● **What to produce**
Return every line of the data that contains the string "value".

● **Stored records**
__________

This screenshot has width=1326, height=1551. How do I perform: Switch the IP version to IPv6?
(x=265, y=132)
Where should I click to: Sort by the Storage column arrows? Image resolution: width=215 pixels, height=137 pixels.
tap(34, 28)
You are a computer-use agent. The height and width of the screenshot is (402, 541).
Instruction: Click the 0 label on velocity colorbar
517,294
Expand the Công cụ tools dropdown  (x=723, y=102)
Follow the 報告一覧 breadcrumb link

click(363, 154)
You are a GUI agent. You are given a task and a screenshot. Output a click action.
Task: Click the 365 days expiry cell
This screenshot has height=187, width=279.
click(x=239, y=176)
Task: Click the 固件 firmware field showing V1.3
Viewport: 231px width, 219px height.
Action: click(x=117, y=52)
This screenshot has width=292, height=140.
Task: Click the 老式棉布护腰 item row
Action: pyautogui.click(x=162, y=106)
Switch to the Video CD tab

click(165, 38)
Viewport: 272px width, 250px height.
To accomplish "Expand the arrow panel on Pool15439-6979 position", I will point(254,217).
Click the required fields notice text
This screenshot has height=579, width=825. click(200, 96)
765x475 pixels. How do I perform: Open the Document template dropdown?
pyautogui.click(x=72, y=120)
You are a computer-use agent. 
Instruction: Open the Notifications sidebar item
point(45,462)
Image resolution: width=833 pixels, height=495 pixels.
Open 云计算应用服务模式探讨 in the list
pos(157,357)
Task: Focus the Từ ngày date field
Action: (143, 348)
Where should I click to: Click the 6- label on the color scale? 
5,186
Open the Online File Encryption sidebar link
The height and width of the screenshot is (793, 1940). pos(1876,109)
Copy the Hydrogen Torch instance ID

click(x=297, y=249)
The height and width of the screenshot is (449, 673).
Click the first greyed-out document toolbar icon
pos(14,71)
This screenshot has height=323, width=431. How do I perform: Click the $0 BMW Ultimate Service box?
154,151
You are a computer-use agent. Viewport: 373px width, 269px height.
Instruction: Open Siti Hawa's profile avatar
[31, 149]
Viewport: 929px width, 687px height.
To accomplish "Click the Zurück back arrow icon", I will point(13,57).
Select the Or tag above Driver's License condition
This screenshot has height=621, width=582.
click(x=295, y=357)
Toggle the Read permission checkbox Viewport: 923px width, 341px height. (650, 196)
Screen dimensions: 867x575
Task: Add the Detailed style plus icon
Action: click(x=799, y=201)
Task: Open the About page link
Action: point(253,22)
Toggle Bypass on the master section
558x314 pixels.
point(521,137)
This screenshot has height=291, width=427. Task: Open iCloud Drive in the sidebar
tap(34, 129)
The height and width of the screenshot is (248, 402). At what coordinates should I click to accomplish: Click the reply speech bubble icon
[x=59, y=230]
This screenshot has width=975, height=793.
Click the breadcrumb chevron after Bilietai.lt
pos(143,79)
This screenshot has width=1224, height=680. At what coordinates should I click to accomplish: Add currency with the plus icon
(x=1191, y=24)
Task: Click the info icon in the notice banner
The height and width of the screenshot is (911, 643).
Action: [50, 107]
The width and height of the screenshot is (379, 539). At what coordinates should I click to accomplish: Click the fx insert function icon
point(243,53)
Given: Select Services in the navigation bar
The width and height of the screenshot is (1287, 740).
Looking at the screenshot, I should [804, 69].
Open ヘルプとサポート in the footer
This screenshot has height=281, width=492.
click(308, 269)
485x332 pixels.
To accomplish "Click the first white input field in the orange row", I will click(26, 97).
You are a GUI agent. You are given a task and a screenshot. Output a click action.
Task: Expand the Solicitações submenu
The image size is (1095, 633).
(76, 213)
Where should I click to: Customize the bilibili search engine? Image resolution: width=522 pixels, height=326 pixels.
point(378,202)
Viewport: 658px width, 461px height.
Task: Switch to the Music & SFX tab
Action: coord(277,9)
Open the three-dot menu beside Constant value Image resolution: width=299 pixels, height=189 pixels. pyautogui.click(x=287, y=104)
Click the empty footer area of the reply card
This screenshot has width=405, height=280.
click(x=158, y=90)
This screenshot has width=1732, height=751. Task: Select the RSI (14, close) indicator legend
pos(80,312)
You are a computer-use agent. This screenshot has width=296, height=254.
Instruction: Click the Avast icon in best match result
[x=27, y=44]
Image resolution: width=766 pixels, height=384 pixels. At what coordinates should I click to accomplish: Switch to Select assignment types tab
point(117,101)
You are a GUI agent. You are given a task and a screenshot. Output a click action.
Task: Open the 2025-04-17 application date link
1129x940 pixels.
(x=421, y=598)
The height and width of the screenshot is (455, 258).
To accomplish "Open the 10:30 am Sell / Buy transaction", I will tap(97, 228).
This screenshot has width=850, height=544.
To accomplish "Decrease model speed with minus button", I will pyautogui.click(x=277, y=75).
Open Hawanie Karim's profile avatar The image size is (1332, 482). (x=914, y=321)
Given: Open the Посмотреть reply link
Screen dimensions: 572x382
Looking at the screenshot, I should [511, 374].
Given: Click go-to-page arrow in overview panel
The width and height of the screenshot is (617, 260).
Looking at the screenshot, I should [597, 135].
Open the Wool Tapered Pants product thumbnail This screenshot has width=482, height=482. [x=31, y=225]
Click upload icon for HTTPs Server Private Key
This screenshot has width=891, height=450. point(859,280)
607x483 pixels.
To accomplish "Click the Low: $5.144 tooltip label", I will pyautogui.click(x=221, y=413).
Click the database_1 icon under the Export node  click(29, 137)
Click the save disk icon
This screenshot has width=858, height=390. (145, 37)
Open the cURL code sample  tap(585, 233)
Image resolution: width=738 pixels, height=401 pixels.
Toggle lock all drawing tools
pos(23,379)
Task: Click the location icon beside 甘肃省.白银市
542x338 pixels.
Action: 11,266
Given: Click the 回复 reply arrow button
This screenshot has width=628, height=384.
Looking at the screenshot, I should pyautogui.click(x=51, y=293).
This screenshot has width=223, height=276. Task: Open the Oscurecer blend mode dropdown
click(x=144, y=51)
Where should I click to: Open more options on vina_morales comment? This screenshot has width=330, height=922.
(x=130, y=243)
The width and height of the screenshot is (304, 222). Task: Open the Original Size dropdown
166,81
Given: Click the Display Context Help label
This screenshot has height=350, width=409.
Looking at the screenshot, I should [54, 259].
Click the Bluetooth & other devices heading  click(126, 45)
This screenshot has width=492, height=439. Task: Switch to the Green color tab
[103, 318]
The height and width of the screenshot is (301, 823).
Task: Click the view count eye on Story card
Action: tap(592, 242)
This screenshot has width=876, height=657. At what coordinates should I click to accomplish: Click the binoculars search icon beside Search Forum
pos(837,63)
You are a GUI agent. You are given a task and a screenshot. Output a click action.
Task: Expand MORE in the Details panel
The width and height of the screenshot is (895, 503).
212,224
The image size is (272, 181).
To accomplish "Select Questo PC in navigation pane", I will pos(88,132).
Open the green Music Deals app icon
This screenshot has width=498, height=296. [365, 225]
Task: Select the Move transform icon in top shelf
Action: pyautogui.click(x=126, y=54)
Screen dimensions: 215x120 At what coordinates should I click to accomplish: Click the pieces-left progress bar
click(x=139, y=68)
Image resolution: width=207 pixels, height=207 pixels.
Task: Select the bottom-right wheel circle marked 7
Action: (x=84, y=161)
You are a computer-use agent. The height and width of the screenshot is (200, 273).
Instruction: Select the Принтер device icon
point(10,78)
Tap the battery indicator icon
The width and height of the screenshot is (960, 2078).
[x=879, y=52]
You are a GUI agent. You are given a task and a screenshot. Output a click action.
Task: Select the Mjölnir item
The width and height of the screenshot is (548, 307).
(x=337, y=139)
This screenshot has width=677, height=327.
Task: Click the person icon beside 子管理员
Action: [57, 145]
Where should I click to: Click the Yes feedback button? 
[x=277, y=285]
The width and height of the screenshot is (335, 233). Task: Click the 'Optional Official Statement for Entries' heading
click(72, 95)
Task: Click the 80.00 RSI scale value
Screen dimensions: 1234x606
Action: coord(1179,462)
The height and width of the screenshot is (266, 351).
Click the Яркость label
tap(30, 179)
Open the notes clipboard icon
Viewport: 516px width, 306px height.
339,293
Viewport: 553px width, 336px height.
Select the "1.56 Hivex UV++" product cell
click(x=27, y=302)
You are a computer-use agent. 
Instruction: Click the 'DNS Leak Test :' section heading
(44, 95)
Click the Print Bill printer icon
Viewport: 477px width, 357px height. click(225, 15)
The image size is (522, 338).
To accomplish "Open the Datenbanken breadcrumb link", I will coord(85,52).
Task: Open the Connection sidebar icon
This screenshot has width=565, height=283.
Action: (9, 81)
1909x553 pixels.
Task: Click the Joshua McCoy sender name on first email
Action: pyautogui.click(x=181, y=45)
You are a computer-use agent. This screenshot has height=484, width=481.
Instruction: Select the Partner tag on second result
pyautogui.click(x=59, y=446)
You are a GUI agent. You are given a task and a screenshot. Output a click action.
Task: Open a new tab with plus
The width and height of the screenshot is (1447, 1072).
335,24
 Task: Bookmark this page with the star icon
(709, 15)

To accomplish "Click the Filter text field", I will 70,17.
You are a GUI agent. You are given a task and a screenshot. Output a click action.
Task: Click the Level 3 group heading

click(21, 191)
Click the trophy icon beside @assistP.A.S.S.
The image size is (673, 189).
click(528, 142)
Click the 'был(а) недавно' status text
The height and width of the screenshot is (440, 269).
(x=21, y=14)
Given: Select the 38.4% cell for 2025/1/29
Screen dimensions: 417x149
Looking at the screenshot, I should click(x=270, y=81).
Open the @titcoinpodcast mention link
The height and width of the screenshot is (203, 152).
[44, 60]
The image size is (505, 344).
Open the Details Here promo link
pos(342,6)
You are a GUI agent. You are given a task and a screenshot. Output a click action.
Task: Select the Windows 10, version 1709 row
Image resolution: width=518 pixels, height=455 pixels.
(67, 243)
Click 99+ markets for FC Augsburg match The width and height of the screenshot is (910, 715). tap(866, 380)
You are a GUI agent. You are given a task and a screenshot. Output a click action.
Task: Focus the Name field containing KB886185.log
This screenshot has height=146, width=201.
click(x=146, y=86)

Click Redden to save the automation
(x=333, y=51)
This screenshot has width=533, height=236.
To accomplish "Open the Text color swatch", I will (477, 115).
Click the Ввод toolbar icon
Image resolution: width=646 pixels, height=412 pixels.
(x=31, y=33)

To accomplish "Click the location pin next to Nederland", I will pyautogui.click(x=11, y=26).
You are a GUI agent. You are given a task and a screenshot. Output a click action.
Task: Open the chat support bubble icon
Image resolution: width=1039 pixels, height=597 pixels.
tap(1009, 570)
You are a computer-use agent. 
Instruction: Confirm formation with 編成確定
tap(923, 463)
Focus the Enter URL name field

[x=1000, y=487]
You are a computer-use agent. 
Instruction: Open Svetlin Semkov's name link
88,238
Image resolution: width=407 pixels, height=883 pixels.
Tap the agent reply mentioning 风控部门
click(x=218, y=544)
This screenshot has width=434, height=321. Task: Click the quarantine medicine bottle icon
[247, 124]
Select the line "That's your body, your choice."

__________

● **Response to the exercise**
Open the three-dot menu beside Constant value Image resolution: width=299 pixels, height=189 pixels. pyautogui.click(x=287, y=104)
Task: Click the 80.00 RSI scale value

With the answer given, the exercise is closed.